Erik Makela

2026-02-06-are-llms-worth

Are large language models worth it? Nicholas Carlini

The “echo chambers” of social media makes it easy to connect people only to those who agree with them. It now becomes possible for people in a society to live in different isolated realities, believing that different facts are true, and only ever interacting with people who believe what they also believe. I see the potential for LLMs to amplify this situation one level further. Instead of large groups of people interacting with other people who agree with them, we could easily have a scenario where a single LLM could push a particular narrative to millions of unsuspecting people. The algorithm is no longer the middle-man that plays the role of choosing what content to amplify—it now generates the content itself.

2026-02-05-so-much-better

Is it Really So Much Better Now? Chris Arnade

This growing “corrosion of the soul” isn’t simply a result of increasing technology, but of how we have chosen to use technology, which isn’t only to replace dangerous and repetitive work, but to also try and replace human interaction. To reduce them down to programmed rules that can be done by a machine. That is a mistake, because while machines might be far better than humans at interacting with and transforming nature (plowing fields, erecting buildings, digging for metals, etc.) they are not better at interacting with other humans. … You can’t, and shouldn’t, efficiency away the human touch. … Humans still seek connection even when their jobs don’t require it, even when efficiency says it’s unnecessary.

Technical Debt

(Via panny)

My observation is that “AI” makes easy things easier and hard things impossible. You’ll get your niche app out of it, you’ll be thrilled, then you’ll need it to do more. Then you will struggle to do more, because the AI created a pile of technical debt.

Programmers dream of getting a green field project. They want to “start it the right way this time” instead of being stuck unwinding technical debt on legacy projects. AI creates new legacy projects instantly.

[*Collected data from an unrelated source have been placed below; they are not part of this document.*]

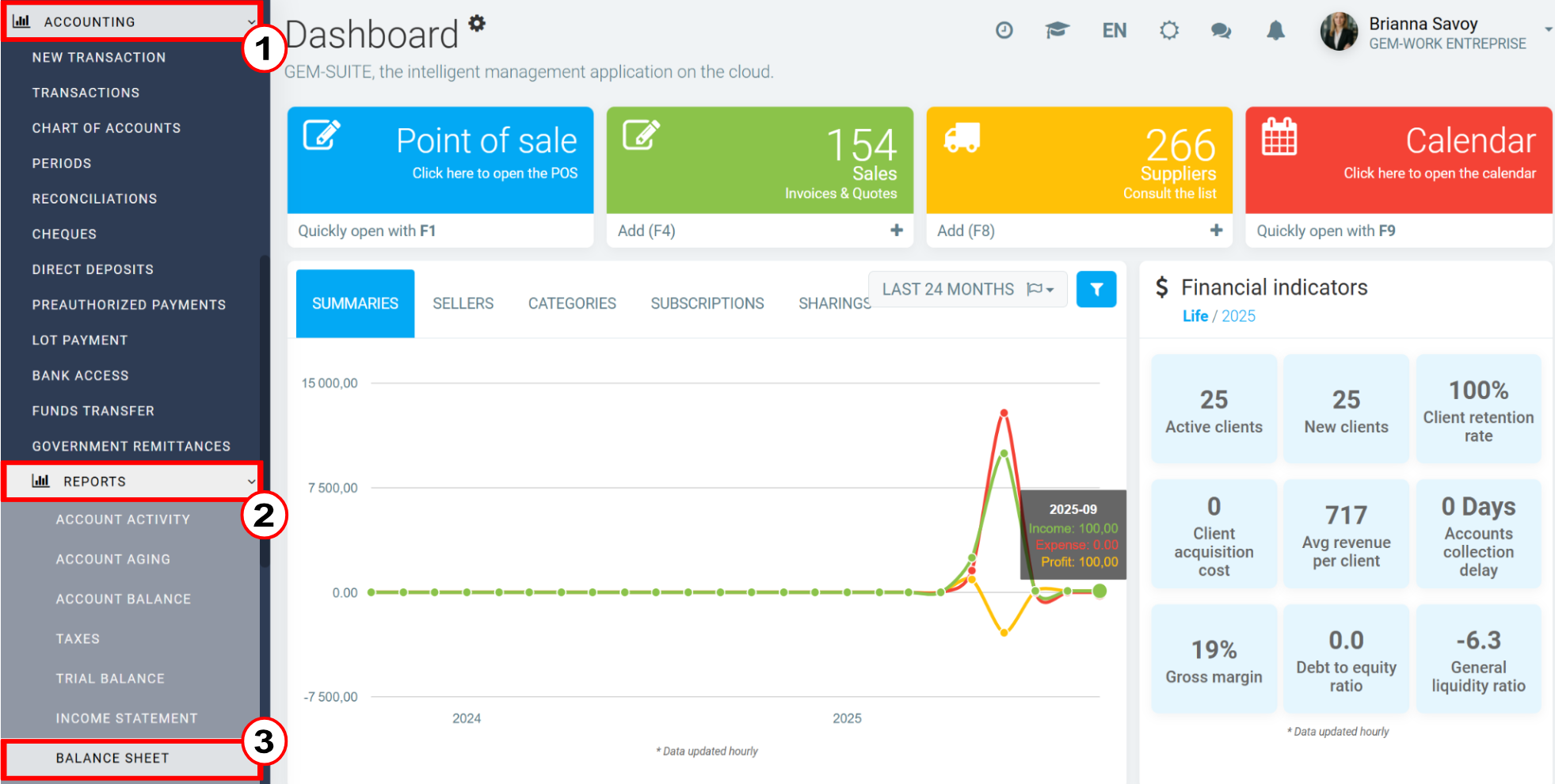Viewport: 1555px width, 784px height.
Task: Collapse the Reports submenu
Action: point(131,481)
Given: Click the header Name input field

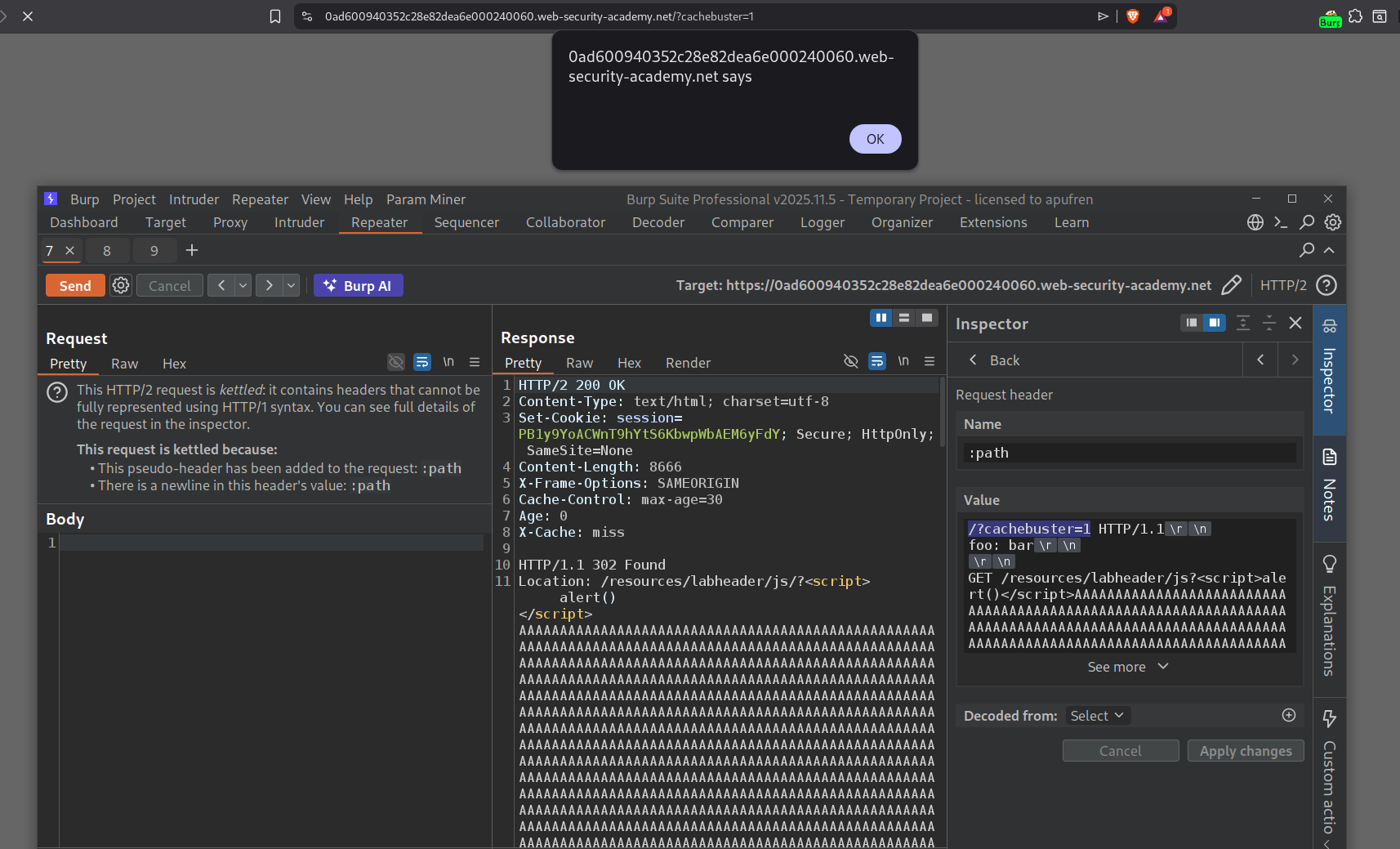Looking at the screenshot, I should pos(1129,453).
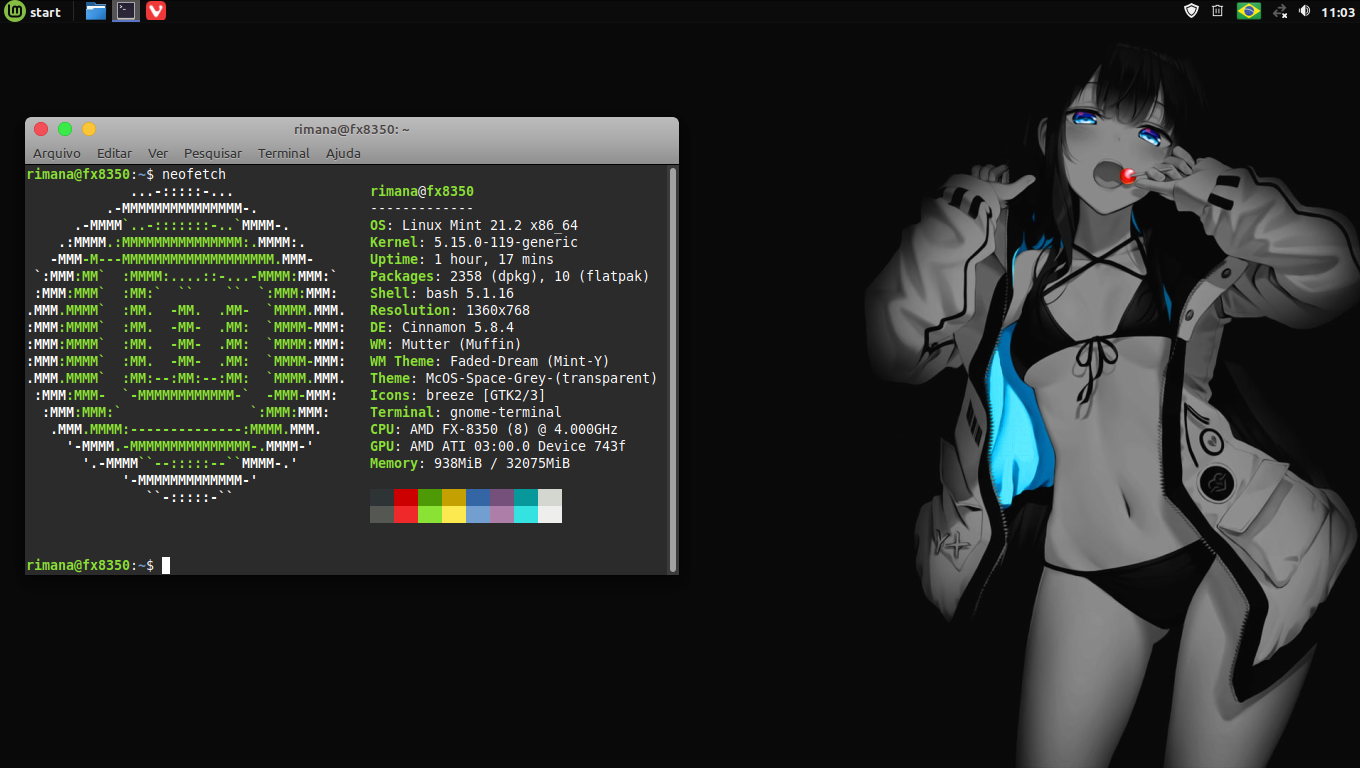This screenshot has height=768, width=1360.
Task: Open the Editar menu
Action: point(114,153)

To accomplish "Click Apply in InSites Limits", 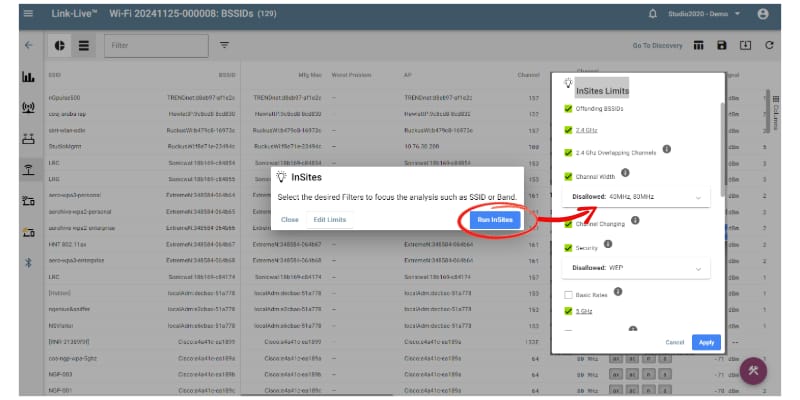I will pos(706,342).
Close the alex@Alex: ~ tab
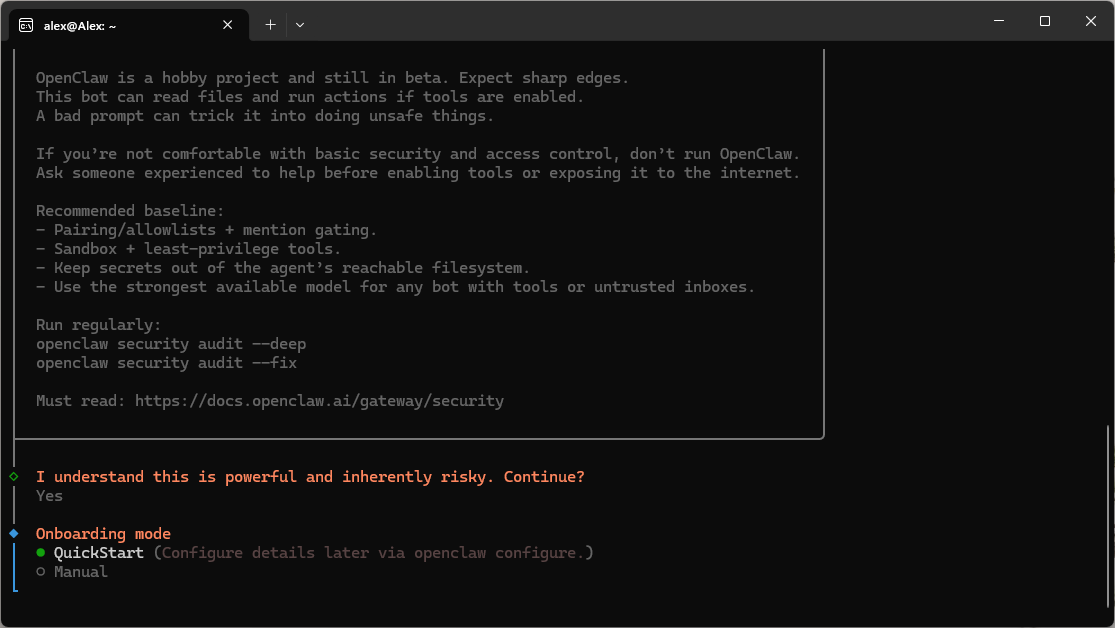1115x628 pixels. tap(228, 25)
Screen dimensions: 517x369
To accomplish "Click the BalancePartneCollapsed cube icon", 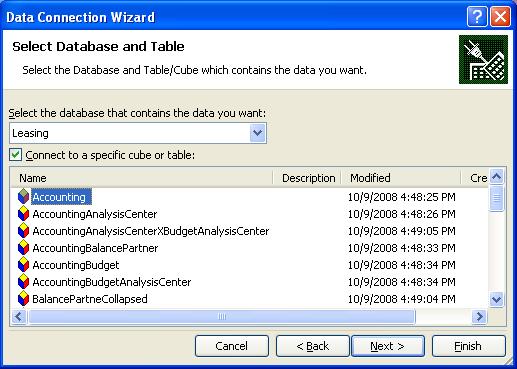I will pos(23,299).
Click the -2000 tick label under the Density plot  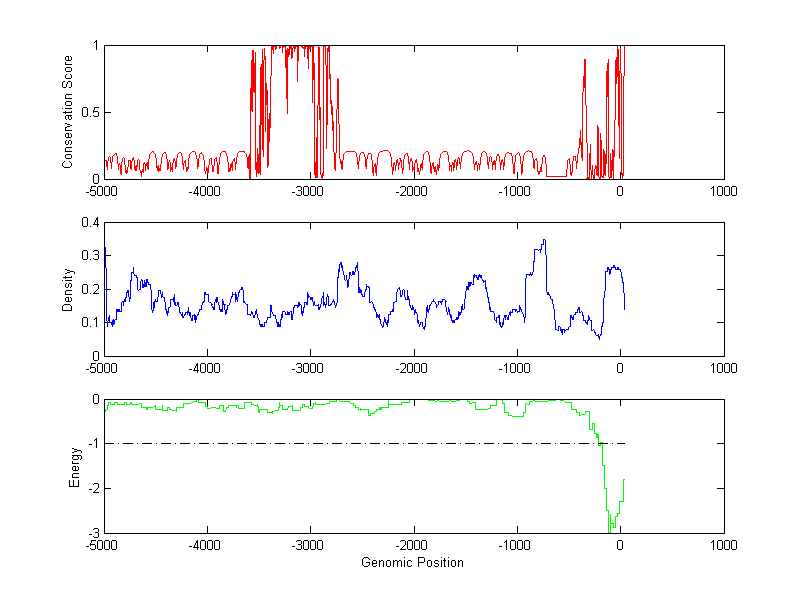413,368
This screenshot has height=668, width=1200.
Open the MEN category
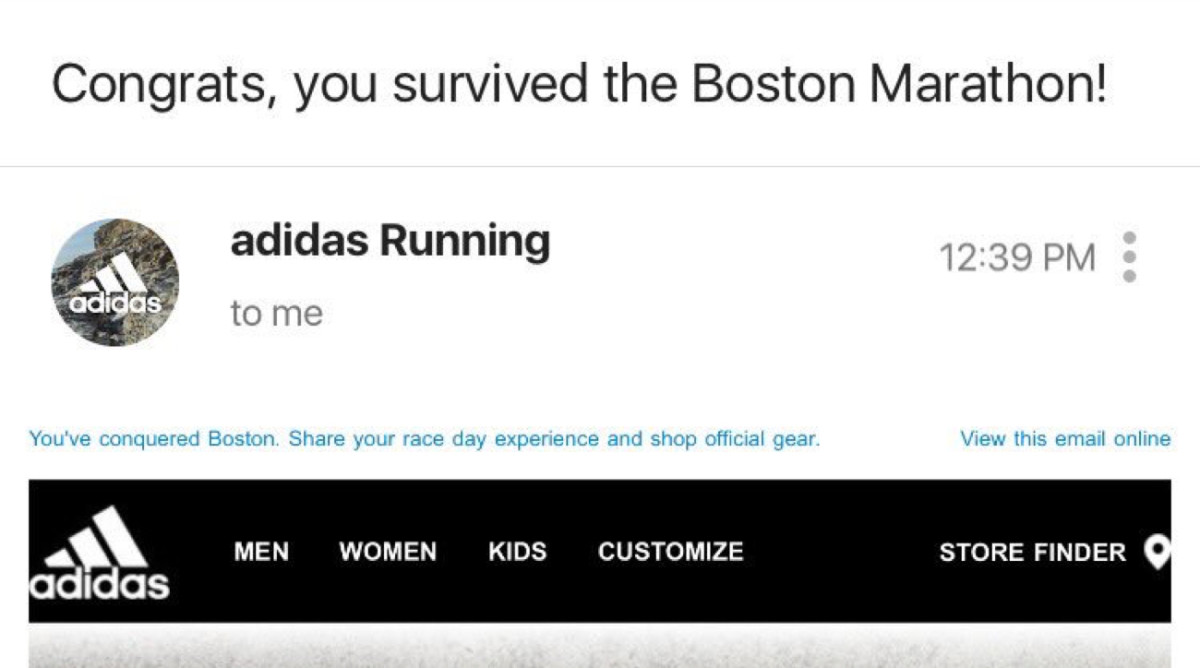pos(261,551)

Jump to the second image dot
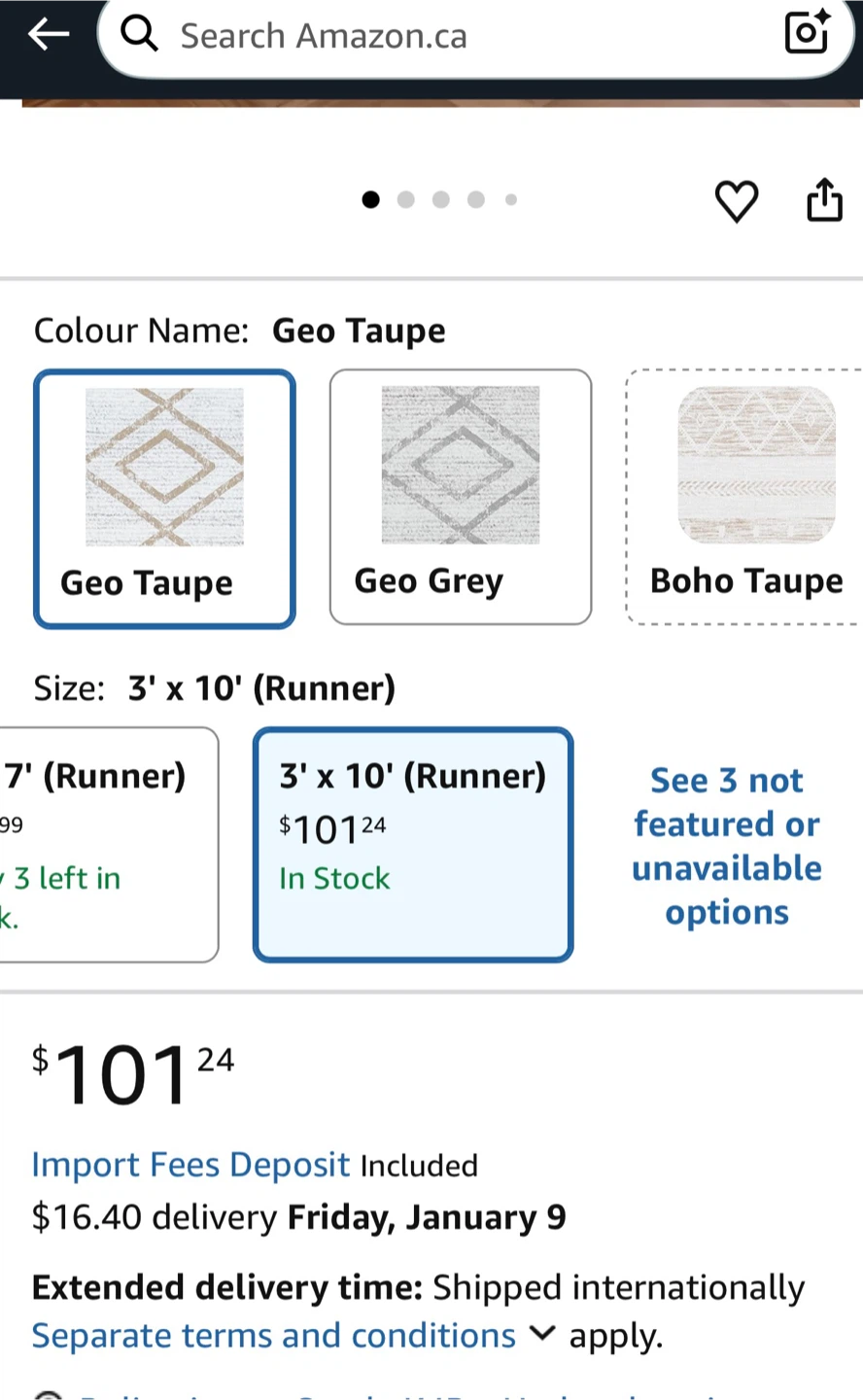pos(406,199)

This reminds me very similarly of GPT-3’s research paper in which they describe a pattern of “Few-Shot Learners”. However, I’ve seen overtime the trend that even with extremely large context models there is still an innate need to make “One Shot Execution” prompts for task delegation. Think of how subagents are needed to do a specific task. If you’re currently making some type of app or process, I still think that one shotting is the most efficient when it comes to utilizing it for yourself because the barrier for diagnostic is the lowest. I still think the methodology from Gas Towns will still be applicable in the future as it correlates somewhat to present work delegation models. However, the tradeoff between ‘time spent fixing issues’ vs. ‘getting a minimal viable product’ will all depend of the subject expertise of what you’re trying to make.

For example - Generate some type of video with Remotion Code Animation - One Shot Applicable Automate a complex workflow with poor documentation - Less One Shot Applicable

I find it very interesting that with the rise of skills that the documentation for “how” to do a certain activity has increased. For example, a popular repository called ui-ux-pro-max-skill sets standards to define what makes a website a certain design style and where you can find examples of it.